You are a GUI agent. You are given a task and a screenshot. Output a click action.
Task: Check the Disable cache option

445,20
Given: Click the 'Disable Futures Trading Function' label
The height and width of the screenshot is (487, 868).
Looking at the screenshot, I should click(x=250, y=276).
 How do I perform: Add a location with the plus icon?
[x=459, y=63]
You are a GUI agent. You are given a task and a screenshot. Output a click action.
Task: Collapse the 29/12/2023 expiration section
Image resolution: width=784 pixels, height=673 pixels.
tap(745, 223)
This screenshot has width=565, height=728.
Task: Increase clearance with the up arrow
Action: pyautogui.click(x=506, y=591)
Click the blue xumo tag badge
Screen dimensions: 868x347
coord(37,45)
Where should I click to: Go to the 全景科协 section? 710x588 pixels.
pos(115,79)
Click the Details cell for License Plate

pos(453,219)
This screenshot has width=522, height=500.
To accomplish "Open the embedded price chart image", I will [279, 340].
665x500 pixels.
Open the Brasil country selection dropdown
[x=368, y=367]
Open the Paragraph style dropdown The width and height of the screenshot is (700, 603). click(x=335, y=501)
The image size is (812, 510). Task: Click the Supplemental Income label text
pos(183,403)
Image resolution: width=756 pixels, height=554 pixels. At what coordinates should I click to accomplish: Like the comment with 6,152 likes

EXERCISE AIM » Check each line of the data above for the string "accomplish" and report only how many lines have it.

TASK OUTPUT » 2